* SUPPLIED RECORDS
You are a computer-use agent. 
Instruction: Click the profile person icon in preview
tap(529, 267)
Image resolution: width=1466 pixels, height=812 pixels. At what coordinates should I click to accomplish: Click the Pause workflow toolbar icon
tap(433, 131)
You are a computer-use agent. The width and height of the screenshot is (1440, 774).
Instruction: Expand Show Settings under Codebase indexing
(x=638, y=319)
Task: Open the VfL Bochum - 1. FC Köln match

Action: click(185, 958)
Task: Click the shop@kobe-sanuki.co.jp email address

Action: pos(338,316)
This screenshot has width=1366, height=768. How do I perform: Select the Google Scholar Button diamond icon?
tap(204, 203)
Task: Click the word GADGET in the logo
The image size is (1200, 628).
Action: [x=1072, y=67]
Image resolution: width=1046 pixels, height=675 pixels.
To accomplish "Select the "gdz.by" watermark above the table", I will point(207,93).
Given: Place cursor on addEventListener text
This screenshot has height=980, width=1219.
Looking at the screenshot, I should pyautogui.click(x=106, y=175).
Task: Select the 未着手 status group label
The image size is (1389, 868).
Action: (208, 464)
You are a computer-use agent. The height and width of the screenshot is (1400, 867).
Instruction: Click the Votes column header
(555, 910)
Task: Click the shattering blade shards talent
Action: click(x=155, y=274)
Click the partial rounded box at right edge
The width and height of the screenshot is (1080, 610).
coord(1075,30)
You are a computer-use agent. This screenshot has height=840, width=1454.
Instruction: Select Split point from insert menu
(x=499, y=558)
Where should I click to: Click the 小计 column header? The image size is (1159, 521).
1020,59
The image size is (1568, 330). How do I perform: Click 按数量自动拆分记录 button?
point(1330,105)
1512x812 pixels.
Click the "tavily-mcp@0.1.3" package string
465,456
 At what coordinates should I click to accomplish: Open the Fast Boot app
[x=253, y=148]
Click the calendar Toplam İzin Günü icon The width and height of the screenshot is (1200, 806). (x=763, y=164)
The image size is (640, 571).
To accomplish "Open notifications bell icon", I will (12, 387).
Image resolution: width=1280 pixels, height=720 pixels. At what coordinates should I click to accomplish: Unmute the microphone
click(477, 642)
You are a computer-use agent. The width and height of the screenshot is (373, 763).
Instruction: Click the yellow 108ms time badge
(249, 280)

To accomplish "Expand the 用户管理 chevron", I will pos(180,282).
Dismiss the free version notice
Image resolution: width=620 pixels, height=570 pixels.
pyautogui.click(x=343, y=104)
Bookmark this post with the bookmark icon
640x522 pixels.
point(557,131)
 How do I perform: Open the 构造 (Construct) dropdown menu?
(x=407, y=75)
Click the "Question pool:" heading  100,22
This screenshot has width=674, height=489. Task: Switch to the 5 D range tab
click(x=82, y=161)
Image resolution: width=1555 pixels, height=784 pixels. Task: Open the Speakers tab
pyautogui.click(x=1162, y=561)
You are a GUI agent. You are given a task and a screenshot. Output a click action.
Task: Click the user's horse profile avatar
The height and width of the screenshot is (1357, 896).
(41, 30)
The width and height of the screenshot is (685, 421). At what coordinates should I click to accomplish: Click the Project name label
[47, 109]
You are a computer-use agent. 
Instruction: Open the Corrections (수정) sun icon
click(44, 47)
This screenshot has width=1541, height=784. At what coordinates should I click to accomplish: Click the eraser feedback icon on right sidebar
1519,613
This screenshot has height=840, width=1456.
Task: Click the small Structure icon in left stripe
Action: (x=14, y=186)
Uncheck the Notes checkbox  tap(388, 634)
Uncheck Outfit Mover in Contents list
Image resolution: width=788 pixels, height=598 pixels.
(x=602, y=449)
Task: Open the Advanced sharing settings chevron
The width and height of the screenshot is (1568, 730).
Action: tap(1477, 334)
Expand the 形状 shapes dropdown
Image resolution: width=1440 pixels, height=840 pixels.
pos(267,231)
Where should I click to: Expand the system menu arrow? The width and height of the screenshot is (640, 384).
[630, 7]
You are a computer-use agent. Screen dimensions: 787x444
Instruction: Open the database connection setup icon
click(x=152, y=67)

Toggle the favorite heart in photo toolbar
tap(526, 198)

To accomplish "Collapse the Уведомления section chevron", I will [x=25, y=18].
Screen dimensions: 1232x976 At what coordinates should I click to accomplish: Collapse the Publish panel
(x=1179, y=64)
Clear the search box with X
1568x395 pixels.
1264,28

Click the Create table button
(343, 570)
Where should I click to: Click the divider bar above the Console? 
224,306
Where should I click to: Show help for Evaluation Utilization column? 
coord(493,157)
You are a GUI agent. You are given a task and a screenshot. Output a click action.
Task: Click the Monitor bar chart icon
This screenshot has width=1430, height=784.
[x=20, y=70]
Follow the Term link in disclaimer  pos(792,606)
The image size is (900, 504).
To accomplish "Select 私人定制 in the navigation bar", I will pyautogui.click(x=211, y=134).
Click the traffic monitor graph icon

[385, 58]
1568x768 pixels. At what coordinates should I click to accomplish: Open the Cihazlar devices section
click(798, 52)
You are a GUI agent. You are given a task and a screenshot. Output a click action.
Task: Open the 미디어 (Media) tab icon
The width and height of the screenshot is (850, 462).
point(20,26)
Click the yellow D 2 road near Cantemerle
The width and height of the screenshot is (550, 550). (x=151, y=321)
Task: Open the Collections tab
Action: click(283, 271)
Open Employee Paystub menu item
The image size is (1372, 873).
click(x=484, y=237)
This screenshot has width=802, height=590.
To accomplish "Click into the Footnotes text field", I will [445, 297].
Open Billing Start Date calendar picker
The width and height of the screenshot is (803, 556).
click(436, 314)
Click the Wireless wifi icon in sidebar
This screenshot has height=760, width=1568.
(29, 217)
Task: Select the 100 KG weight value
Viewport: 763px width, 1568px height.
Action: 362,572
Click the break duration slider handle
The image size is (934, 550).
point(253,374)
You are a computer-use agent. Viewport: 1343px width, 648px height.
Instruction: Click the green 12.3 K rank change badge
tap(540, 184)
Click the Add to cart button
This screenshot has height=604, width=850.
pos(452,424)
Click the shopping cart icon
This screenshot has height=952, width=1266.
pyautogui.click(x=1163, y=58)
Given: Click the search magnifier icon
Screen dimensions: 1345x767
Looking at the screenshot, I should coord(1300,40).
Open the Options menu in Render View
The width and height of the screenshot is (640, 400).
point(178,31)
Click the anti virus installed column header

* PROMPT
All of the entries above need to be reproduced exactly.

* WRITTEN ANSWER
You are a computer-use agent. 
Instruction: Click the profile person icon in preview
tap(529, 267)
Image resolution: width=1466 pixels, height=812 pixels. At what coordinates should I click to accomplish: Click the Pause workflow toolbar icon
tap(433, 131)
You are a computer-use agent. The width and height of the screenshot is (1440, 774).
Instruction: Expand Show Settings under Codebase indexing
(x=638, y=319)
Task: Open the VfL Bochum - 1. FC Köln match

Action: click(185, 958)
Task: Click the shop@kobe-sanuki.co.jp email address

Action: pos(338,316)
This screenshot has width=1366, height=768. How do I perform: Select the Google Scholar Button diamond icon?
tap(204, 203)
Task: Click the word GADGET in the logo
The image size is (1200, 628).
Action: [x=1072, y=67]
Image resolution: width=1046 pixels, height=675 pixels.
To accomplish "Select the "gdz.by" watermark above the table", I will point(207,93).
Given: Place cursor on addEventListener text
This screenshot has height=980, width=1219.
Looking at the screenshot, I should pyautogui.click(x=106, y=175).
Task: Select the 未着手 status group label
The image size is (1389, 868).
Action: (208, 464)
You are a computer-use agent. The height and width of the screenshot is (1400, 867).
Instruction: Click the Votes column header
(555, 910)
Task: Click the shattering blade shards talent
Action: click(x=155, y=274)
Click the partial rounded box at right edge
The width and height of the screenshot is (1080, 610).
coord(1075,30)
You are a computer-use agent. This screenshot has height=840, width=1454.
Instruction: Select Split point from insert menu
(x=499, y=558)
Where should I click to: Click the 小计 column header? The image size is (1159, 521).
1020,59
The image size is (1568, 330). How do I perform: Click 按数量自动拆分记录 button?
point(1330,105)
1512x812 pixels.
Click the "tavily-mcp@0.1.3" package string
465,456
 At what coordinates should I click to accomplish: Open the Fast Boot app
[x=253, y=148]
Click the calendar Toplam İzin Günü icon The width and height of the screenshot is (1200, 806). (x=763, y=164)
The image size is (640, 571).
To accomplish "Open notifications bell icon", I will (12, 387).
Image resolution: width=1280 pixels, height=720 pixels. At what coordinates should I click to accomplish: Unmute the microphone
click(477, 642)
You are a computer-use agent. The width and height of the screenshot is (373, 763).
Instruction: Click the yellow 108ms time badge
(249, 280)

To accomplish "Expand the 用户管理 chevron", I will pos(180,282).
Dismiss the free version notice
Image resolution: width=620 pixels, height=570 pixels.
pyautogui.click(x=343, y=104)
Bookmark this post with the bookmark icon
640x522 pixels.
point(557,131)
 How do I perform: Open the 构造 (Construct) dropdown menu?
(x=407, y=75)
Click the "Question pool:" heading  100,22
This screenshot has width=674, height=489. Task: Switch to the 5 D range tab
click(x=82, y=161)
Image resolution: width=1555 pixels, height=784 pixels. Task: Open the Speakers tab
pyautogui.click(x=1162, y=561)
You are a GUI agent. You are given a task and a screenshot. Output a click action.
Task: Click the user's horse profile avatar
The height and width of the screenshot is (1357, 896).
(41, 30)
The width and height of the screenshot is (685, 421). At what coordinates should I click to accomplish: Click the Project name label
[47, 109]
You are a computer-use agent. 
Instruction: Open the Corrections (수정) sun icon
click(44, 47)
This screenshot has width=1541, height=784. At what coordinates should I click to accomplish: Click the eraser feedback icon on right sidebar
1519,613
This screenshot has height=840, width=1456.
Task: Click the small Structure icon in left stripe
Action: (x=14, y=186)
Uncheck the Notes checkbox  tap(388, 634)
Uncheck Outfit Mover in Contents list
Image resolution: width=788 pixels, height=598 pixels.
(x=602, y=449)
Task: Open the Advanced sharing settings chevron
The width and height of the screenshot is (1568, 730).
Action: tap(1477, 334)
Expand the 形状 shapes dropdown
Image resolution: width=1440 pixels, height=840 pixels.
pos(267,231)
Where should I click to: Expand the system menu arrow? The width and height of the screenshot is (640, 384).
[630, 7]
You are a computer-use agent. Screen dimensions: 787x444
Instruction: Open the database connection setup icon
click(x=152, y=67)

Toggle the favorite heart in photo toolbar
tap(526, 198)

To accomplish "Collapse the Уведомления section chevron", I will [x=25, y=18].
Screen dimensions: 1232x976 At what coordinates should I click to accomplish: Collapse the Publish panel
(x=1179, y=64)
Clear the search box with X
1568x395 pixels.
1264,28

Click the Create table button
(343, 570)
Where should I click to: Click the divider bar above the Console? 
224,306
Where should I click to: Show help for Evaluation Utilization column? 
coord(493,157)
You are a GUI agent. You are given a task and a screenshot. Output a click action.
Task: Click the Monitor bar chart icon
This screenshot has width=1430, height=784.
[x=20, y=70]
Follow the Term link in disclaimer  pos(792,606)
The image size is (900, 504).
To accomplish "Select 私人定制 in the navigation bar", I will pyautogui.click(x=211, y=134).
Click the traffic monitor graph icon

[385, 58]
1568x768 pixels. At what coordinates should I click to accomplish: Open the Cihazlar devices section
click(798, 52)
You are a GUI agent. You are given a task and a screenshot. Output a click action.
Task: Open the 미디어 (Media) tab icon
The width and height of the screenshot is (850, 462).
point(20,26)
Click the yellow D 2 road near Cantemerle
The width and height of the screenshot is (550, 550). (x=151, y=321)
Task: Open the Collections tab
Action: click(283, 271)
Open Employee Paystub menu item
The image size is (1372, 873).
click(x=484, y=237)
This screenshot has width=802, height=590.
To accomplish "Click into the Footnotes text field", I will [445, 297].
Open Billing Start Date calendar picker
The width and height of the screenshot is (803, 556).
click(436, 314)
Click the Wireless wifi icon in sidebar
This screenshot has height=760, width=1568.
(29, 217)
Task: Select the 100 KG weight value
Viewport: 763px width, 1568px height.
Action: 362,572
Click the break duration slider handle
The image size is (934, 550).
point(253,374)
You are a computer-use agent. Viewport: 1343px width, 648px height.
Instruction: Click the green 12.3 K rank change badge
tap(540, 184)
Click the Add to cart button
This screenshot has height=604, width=850.
pos(452,424)
Click the shopping cart icon
This screenshot has height=952, width=1266.
pyautogui.click(x=1163, y=58)
Given: Click the search magnifier icon
Screen dimensions: 1345x767
Looking at the screenshot, I should coord(1300,40).
Open the Options menu in Render View
The width and height of the screenshot is (640, 400).
point(178,31)
Click the anti virus installed column header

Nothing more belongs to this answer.